Wildflower Meadow Glacier

James Powderly

http://robotclothes.com

James Powderly is always making something. As a Research Fellow in the Eyebeam R&D; OpenLab, James develops open source creative-technologies and media to enrich the public domain. Prior to coming to Eyebeam, he was an engineer at a NASA c ontractor called Honeybee Robotics. There James worked on the development of the Mars Exploration Rover's Rock Abrasion Tool and other experimental robots designed to explore Venus, Europa, asteroids and comets. James has collaborated with artists like Miranda July in her Whitney Biennial exhibition and built a wall drilling robot for the architects Diller + Scofidio. He has been fortunate to receive numerous grants, fellowship and awards, including an Award of Distinction in 2006 from Ars Electronica for his work with the Graffiti Research Lab. His work has been covered in the NY Times, Time Magazine and NPR. You can find his mark on the surface of Mars and other people's walls throughout the U.S. and Europe. James teaches at Parsons New School for Design and lives with his family in Brooklyn.

Misericordiam

Ranjit Bhatnagar

http://www.moonmilk.com

Photo by Lia Bulaong

Ranjit started banging on pans and strumming rubber bands as a kid in California, and is still making noisy things to this very day in Brooklyn. He makes video games for a living but is terrible at playing them, and makes musical instruments for fun, ditto. Some of his photos of his adopted hometown are on display in one of Brooklyn's busiest subway stations.

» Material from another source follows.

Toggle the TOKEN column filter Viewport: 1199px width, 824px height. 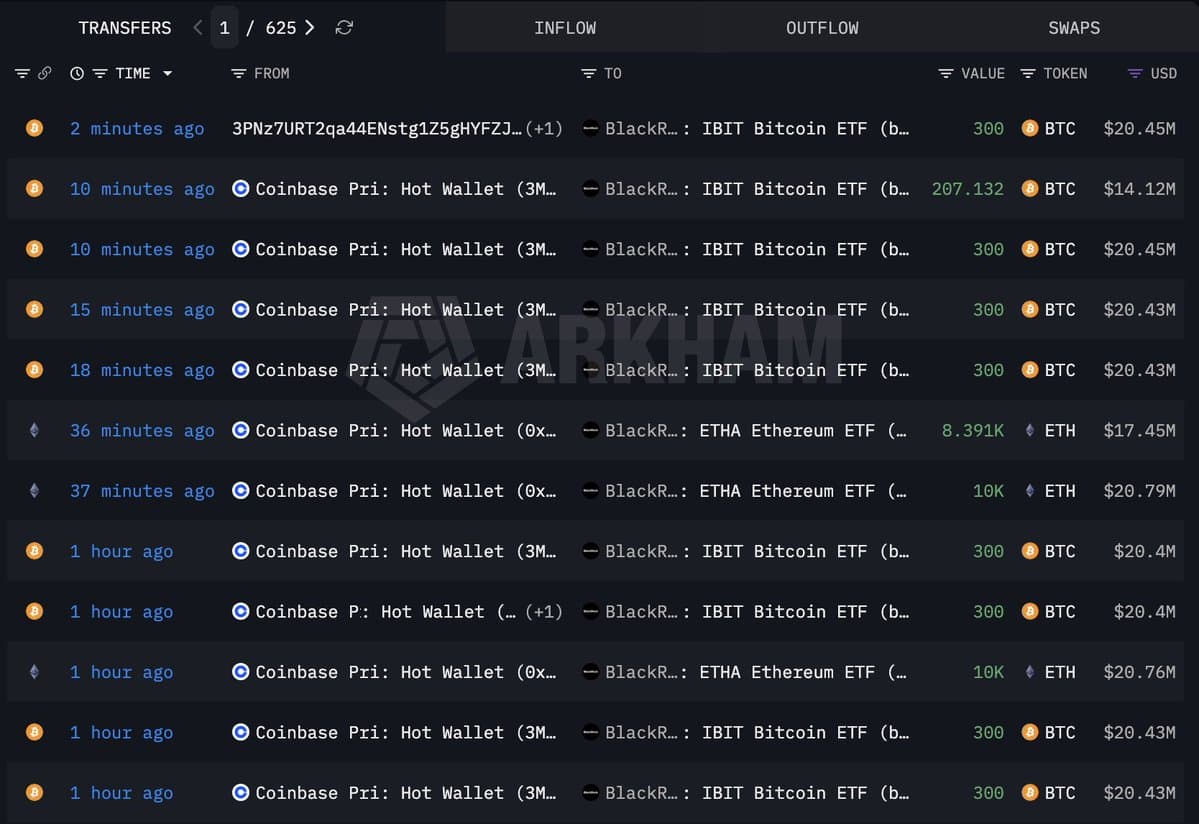1027,73
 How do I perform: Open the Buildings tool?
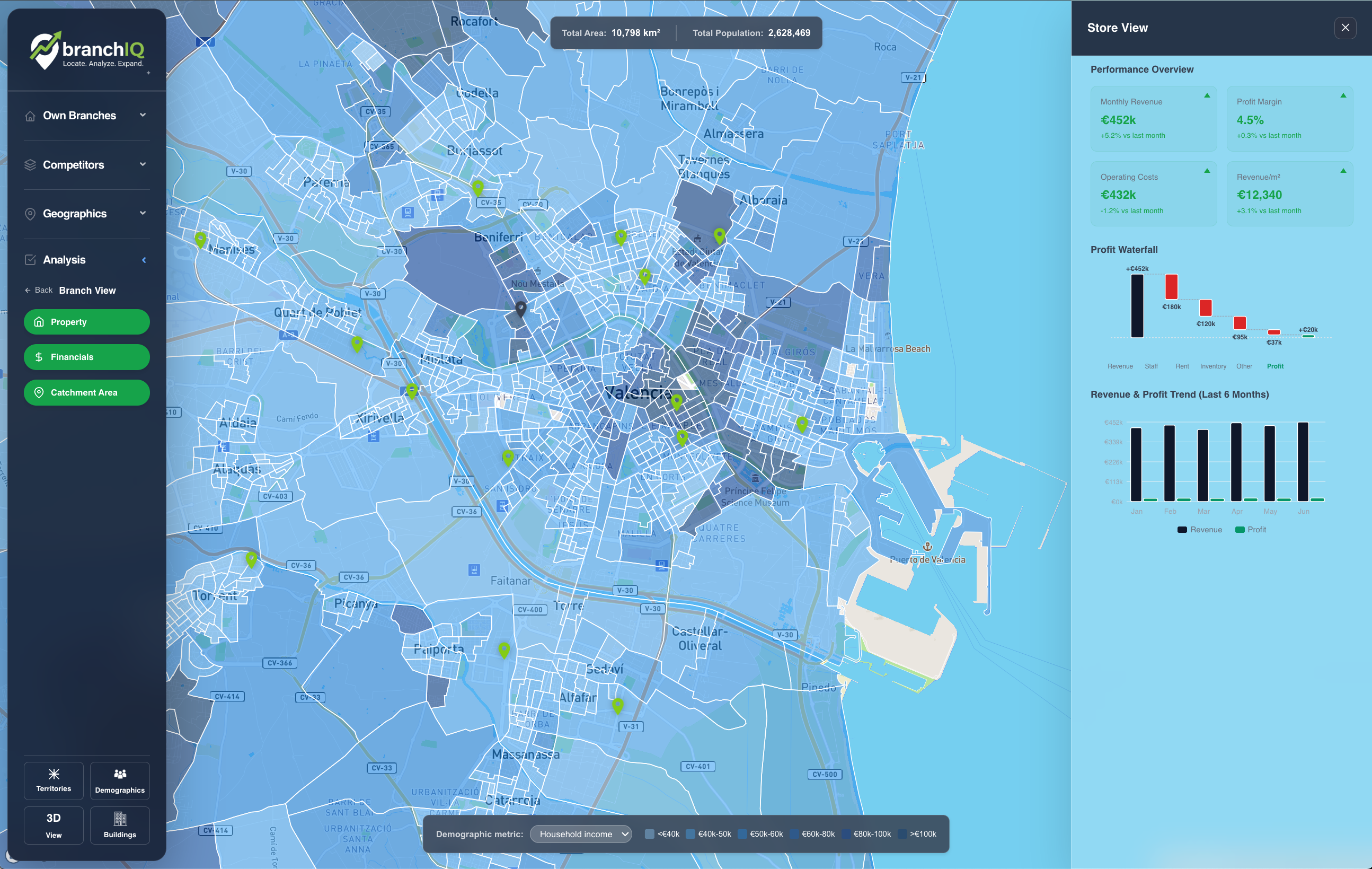tap(120, 825)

Drawing Machine 3.1415926 v.2

Fernando Orellana

http://www.fernandoorellana.com

Fernando Orellana was born in El Salvador, a very small country located in Central America. When he was six years old, his family moved to the United States. During his youth, Fernando spent hours and hours drawing and painting from his imagination. Limited only by what he could daydream, he discovered an infinite visual universe. He liked drawing and painting so much that as a teenager he decided to pursue the career of being an artist. Later, in college, he learned that he could make art using technology. This allowed him to experiment and tinker with a variety of subjects, including physics, mechanics, computers, electronics, programming, and other technology-related disciplines. Through this investigation, he developed his first drawing machine, which worked similarly to the one you see now. The drawing machines combined both his love of making pictures and learning about technology. He currently lives in Troy, NY where he is a professor of electronic art at Union College. He continues to make paintings and electronic art based mostly from exploring his imagination and experimenting in his studio.

RAVI-bot

Kristin Condello, Micael Dugan, Will Jelliffee

http://www.youtube.com/watch?v=NCPlewIJsL8

Kristin Condello, Michael Dugan, Will Jelliffe, Peter Brueckner are a group four undergraduate mechanical engineering students at the University of Pennsylvania. The four became good friends while always sitting together in the back row of all their engineering classes. They began working together as a team in a robotics course in 2005. They had a great team dynamic that allowed us to be productive, always have fun, and foster creative ideas, and decided to continue working together for their senior design project. They knew that they wanted to do a fun and creative (albeit not so practical) project, and since they all love music, they decided to pursue something related to this. Peter took two semesters of sitar class here at school and learned a lot about the instrument and the playing style. He presented the idea of RAVI-Bot, and together they designed, built, programmed everything from scratch.